### Excerpt

The John Philip Sousa Foundation is a non-profit foundation dedicated to the promotion of band music internationally.  The foundation administers a number of projects and awards supporting high quality band performance, conducting, and composition.

The foundation is named for John Philip Sousa, a prominent composer of American band music in the late 19th and early 20th centuries.  Successor to the Sousa Memorial Committee, the organization was reorganized as the John Philip Sousa Foundation in 1980 with support from Louis Sudler, a Chicago real estate developer and arts patron for whom many of the foundation's awards are named.

Projects
Projects of the Sousa Foundation include funding for the main stage at the Kennedy Center in Washington, D.C., honor bands, conducting competitions, awards for outstanding performing ensembles, and bringing attention to historic sites in band history.  Many of the foundation's awards are funded through an endowment from Louis and Virginia Sudler, and are collectively known as the "Louis Sudler Awards of Merit".

The Sousa National High School Honors Band
Founded in 1981, the Sousa National High School Honors Band is an ensemble made up of roughly 100 high school junior and senior musicians, selected from the top applicants worldwide. The band performs semi-regularly at a variety of locations around the United States.

### Supplied entries

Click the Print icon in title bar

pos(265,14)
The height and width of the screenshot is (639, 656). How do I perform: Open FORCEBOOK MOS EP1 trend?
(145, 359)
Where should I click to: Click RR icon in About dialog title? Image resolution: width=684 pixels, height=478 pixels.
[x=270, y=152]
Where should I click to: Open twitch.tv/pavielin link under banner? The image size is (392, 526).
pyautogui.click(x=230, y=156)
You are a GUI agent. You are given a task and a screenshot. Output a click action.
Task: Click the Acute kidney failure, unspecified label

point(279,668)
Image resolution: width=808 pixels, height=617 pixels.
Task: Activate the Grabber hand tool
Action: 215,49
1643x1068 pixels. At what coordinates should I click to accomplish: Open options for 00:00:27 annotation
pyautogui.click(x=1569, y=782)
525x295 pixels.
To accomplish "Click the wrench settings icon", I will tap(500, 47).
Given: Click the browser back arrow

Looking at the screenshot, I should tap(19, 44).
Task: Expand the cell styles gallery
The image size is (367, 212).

### Directions for this task
Can you carry on the text about the John Philip Sousa Foundation, picking up right after its last sentence shown above these lines?

### Answer
The Sudler Flag of Honor
The Sudler Flag of Honor is an award bestowed to identify, recognize and honor high school band programs internationally that have demonstrated particularly significant high standards of excellence in concert activities over a period of several years.  No school may win the award twice under the same director. The official description of a deserving band is:

The band must have achieved and maintained a high standard of excellence in the concert area over a period of several years. The concert band will have placed itself in situations where there has been opportunity for evaluation by qualified persons or has been rated "superior" at state, regional, or national levels in concert activities. The band program must offer its participants a complete and balanced program of musical activities including concert, solo, ensemble, and marching areas. The band should have performed at regional, state, national, and professional meetings of significance. These can include but are not limited to state music conventions, regional or national MENC meetings, and state or national band association conventions. The director must have been incumbent in his/her position for at least seven years, including the current year. A number of the students in the band should have participated in district and all-state honor bands or similar all-area groups.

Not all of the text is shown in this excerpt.